- _Quoted passage_
----
- Supreme Court of the United States

Argued December 5, 1979 Decided March 25, 1980
- Full case name: Vitek v. Jones
- Docket no.: 78-1155
- Citations: 445 U.S. 480 (more)
- Argument: Oral argument
- Opinion announcement: Opinion announcement

Case history
- Prior: Miller v. Vitek, 437 F. Supp. 569 (Neb. 1977); Vitek v. Jones 436 U.S. 407 (1978);

Holding
- Prisoners have a right to notice, an adversarial hearing, and counsel before involuntary transfer to psychiatric treatment

Court membership
- Chief Justice Warren E. Burger Associate Justices William J. Brennan Jr. · Potter Stewart Byron White · Thurgood Marshall Harry Blackmun · Lewis F. Powell Jr. William Rehnquist · John P. Stevens

Case opinions
- Majority: White, joined by Brennan, Marshall, Powell, Stevens
- Concurrence: Powell (in part)
- Dissent: Stewart, joined by Burger, Rehnquist
- Dissent: Blackmun

Laws applied
- Due Process Clause

= Vitek v. Jones =

Vitek v. Jones, , is a United States Supreme Court case in which the Court held that state prisoners are entitled to notice, an adversarial hearing, and counsel before their involuntary transfer to state mental hospitals for treatment under the Fourteenth Amendment's Due Process Clause.

== Background ==
Under Nebraska state law, the director of correctional services could transfer state prisoners to a psychiatric hospital if they determined that the prisoner suffered from a mental disorder, and the state would be incapable of proving proper treatment within its prisons. Applying this statute, Nebraska Correctional Services Director Joseph C. Vitek transferred Larry D. Jones from the Nebraska Penal and Correctional Complex to the Lincoln Regional Center Security Building in April 1975.

In September 1977, the US District Court for the District of Nebraska enjoined the state of Nebraska from enforcing this provision. The District Court accepted Jones' argument that requiring him to remain involuntarily confined in state psychiatric treatment until his prison sentence ended would violate his Due Process Clause constitutional right to challenge his transfer.
----
- _Information given_
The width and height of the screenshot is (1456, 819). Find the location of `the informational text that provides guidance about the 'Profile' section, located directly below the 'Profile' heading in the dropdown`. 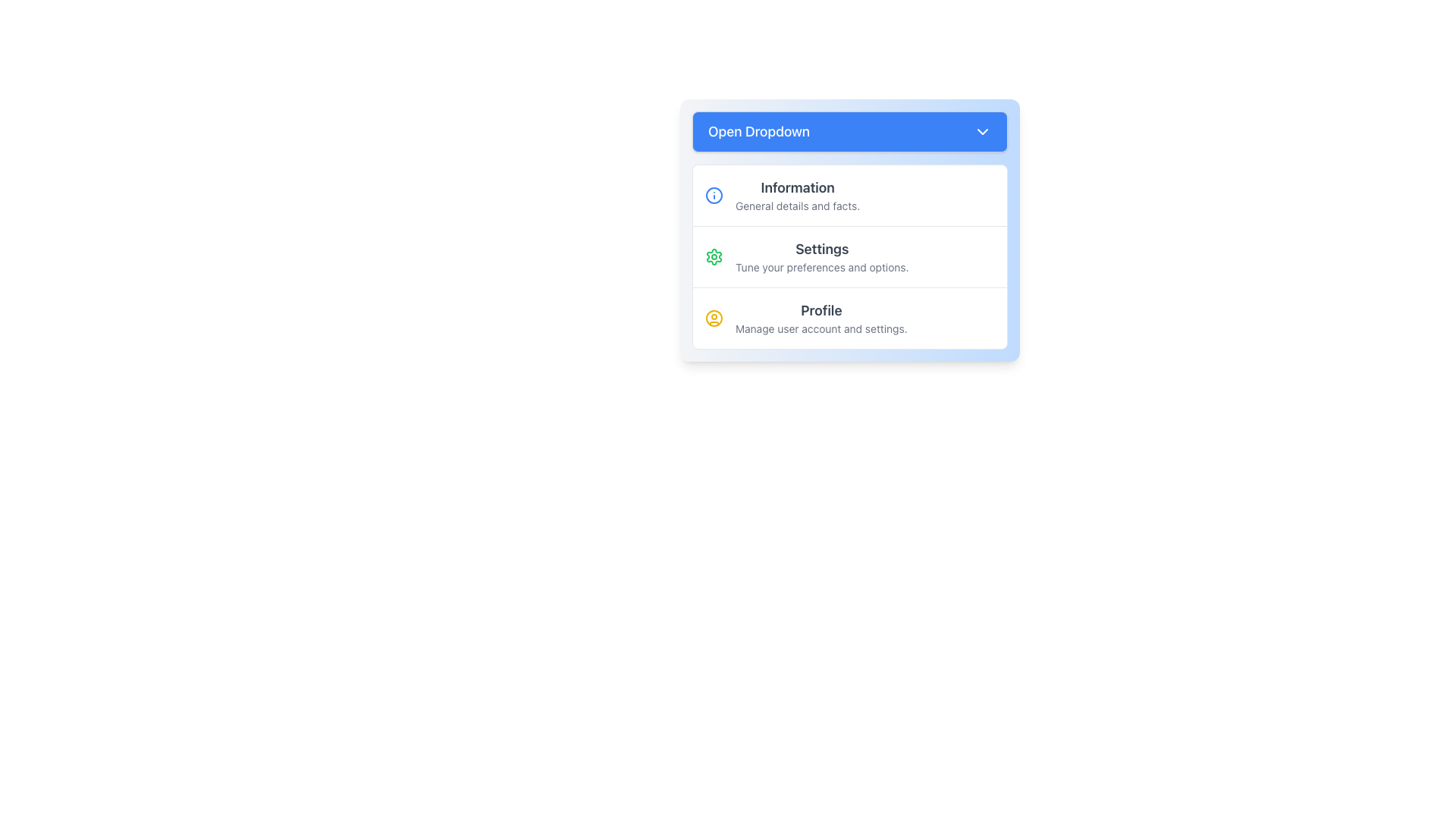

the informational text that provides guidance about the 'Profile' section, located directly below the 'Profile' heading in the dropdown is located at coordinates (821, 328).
----
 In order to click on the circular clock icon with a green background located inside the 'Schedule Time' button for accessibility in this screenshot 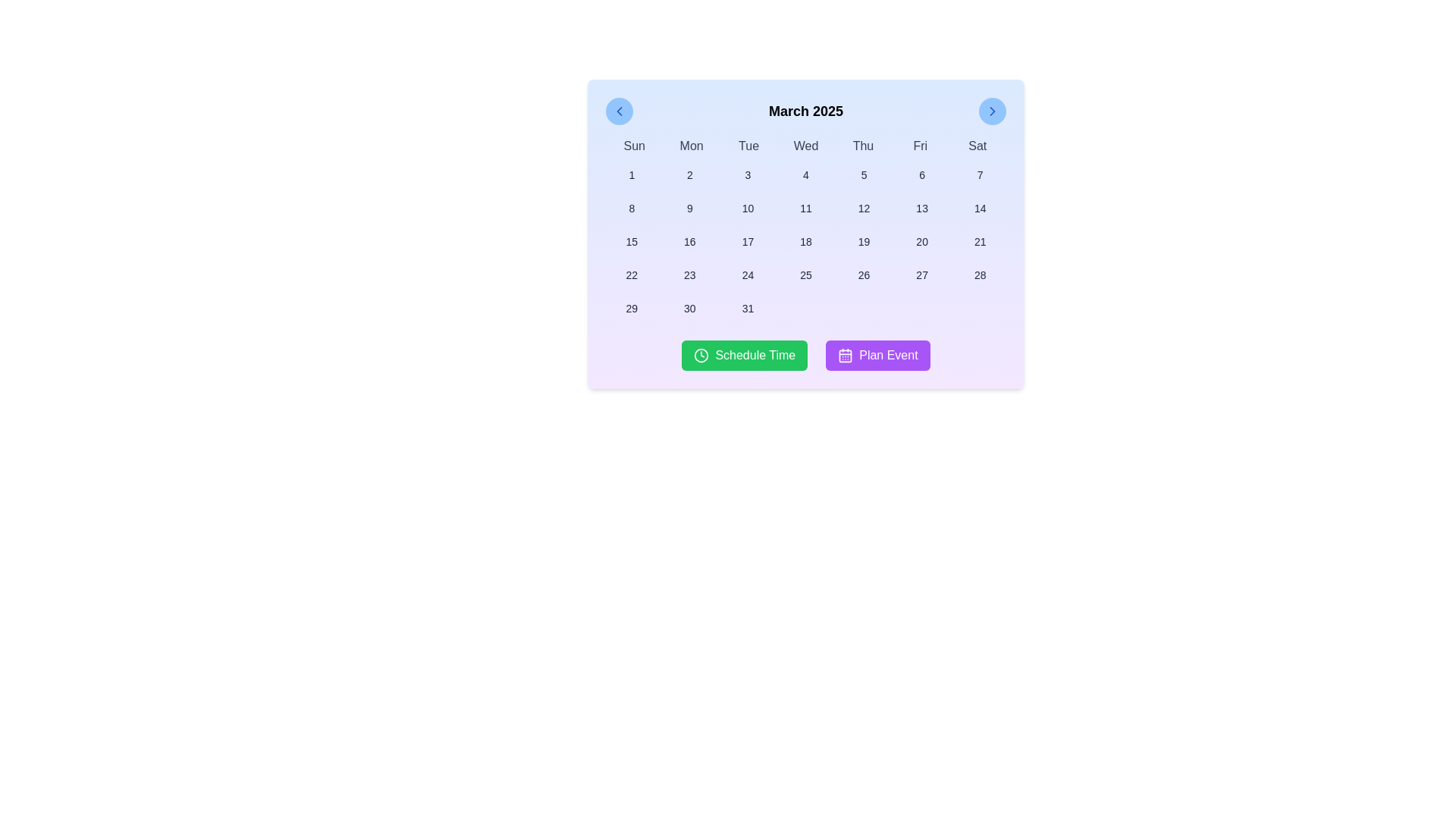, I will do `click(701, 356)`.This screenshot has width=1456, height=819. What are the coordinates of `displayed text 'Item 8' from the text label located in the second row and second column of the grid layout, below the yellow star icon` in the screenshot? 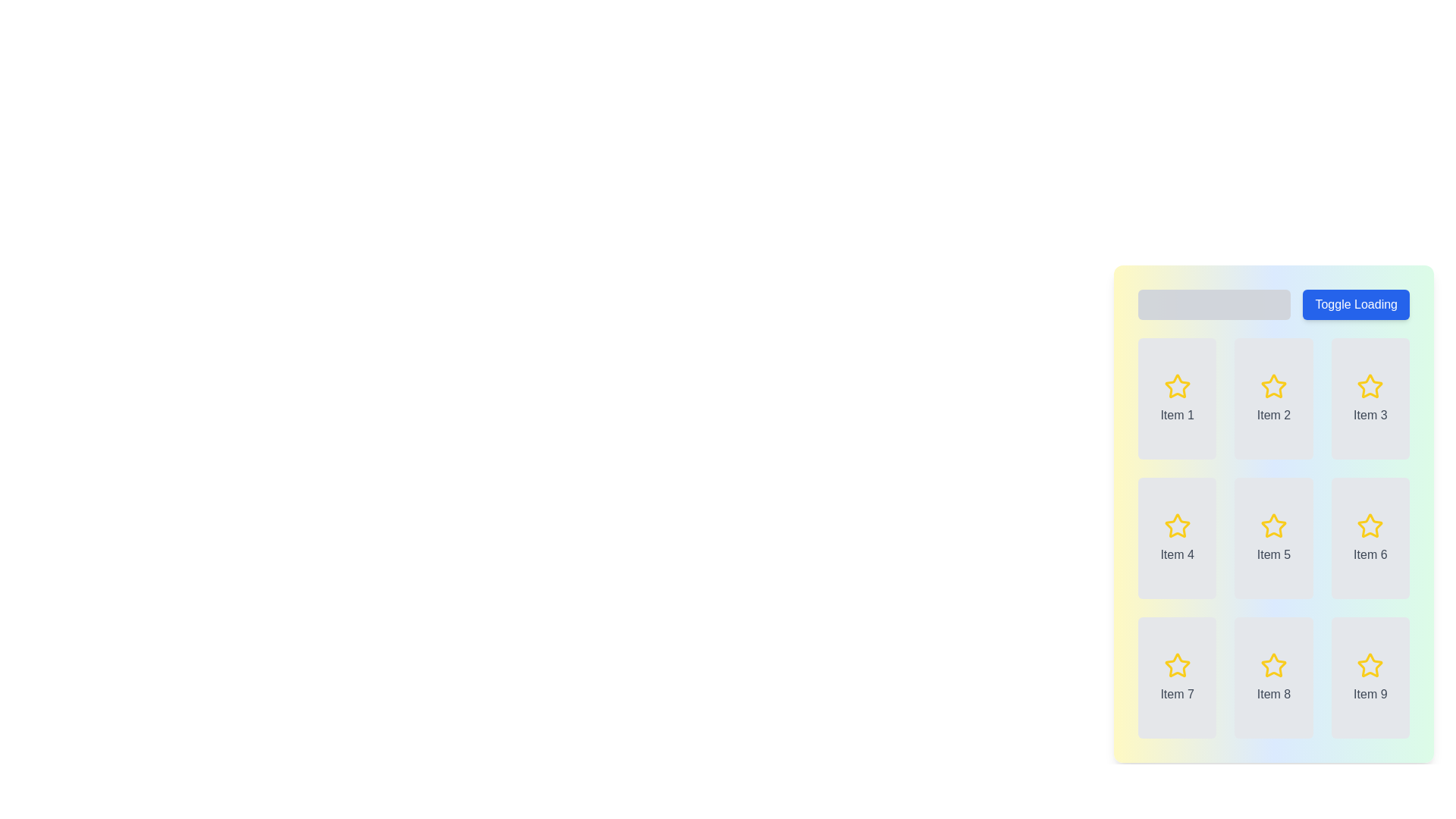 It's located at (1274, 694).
----
Continue the Vitek v. Jones article from the point where it stops.

In November 1977, Jones was granted parole, releasing him from involuntary psychiatric care on the condition that he accept treatment from a Veterans' Administration hospital. In May 1978, the Supreme Court issued a per curiam decision vacating the District Court's injunction and remanding the case to assess whether Jones' conditional release made the dispute moot. Associate Justice John Paul Stevens dissented, reasoning that prisoners released on parole were still within government custody.

In October 1978, the District Court reissued its injunction, finding that without it, there was a threat of Jones being involuntarily re-transferred to a psychiatric hospital. By the time the Supreme Court re-heard the case in December 1979, Jones had violated his parole conditions, leading to his reincarceration in the Nebraska Penal and Correctional Complex.

== Supreme Court ruling ==

=== Majority ===
In the majority opinion written by Associate Justice Byron White, the Supreme Court agreed with the District Court's determination that prisoners have a due process right to challenge the government's claim that they suffer from a mental illness that could not be treated within their prison. While Jones' conviction for robbery justified his prison sentence, the prior state proceedings did not justify subjecting him to the stigma of mental illness and duress of mandatory behavior modification.

=== Concurrence ===
Part IV-B of White's opinion claimed that state governments must provide prisoners facing psychiatric hospital transfer proceedings with a licensed attorney because those with alleged mental illness are "more likely to be unable to understand or exercise [their] rights." In a concurring opinion, Associate Justice Lewis F. Powell Jr. argued that the prisoner's legal assistant simply needs to be qualified and independent. Referencing the Supreme Court's 1973 verdict in Gagnon v. Scarpelli, which denied legal counsel to convicts facing revocation of their probation, Powell reasoned that because the essential facts of a psychiatric transfer hearing would be undisputed, non-lawyers would suffice.

=== Dissents ===
In a dissenting opinion, Associate Justice Potter Stewart contended that Jones' release from the psychiatric hospital made the case moot, claiming that if the state reattempted to involuntarily transfer Jones for treatment, then he could refile his case.

Associate Justice Harry Blackmun dissented on similar grounds, determining that the case was not ripe for adjudication because the Supreme Court's decision to uphold the District Court's injunction was contingent on assuming that the Nebraska Director of Correctional Services would re-transfer Jones to a psychiatric hospital if it were lifted.

== Reaction ==
The American Journal of Law & Medicine criticized the ruling for evaluating Jones' liberty interests against involuntary psychiatric commitment in comparison to the procedural due process rights of prisoners in other proceedings, rather than in comparison to the substantive due process rights of civilians against involuntary psychiatric commitment.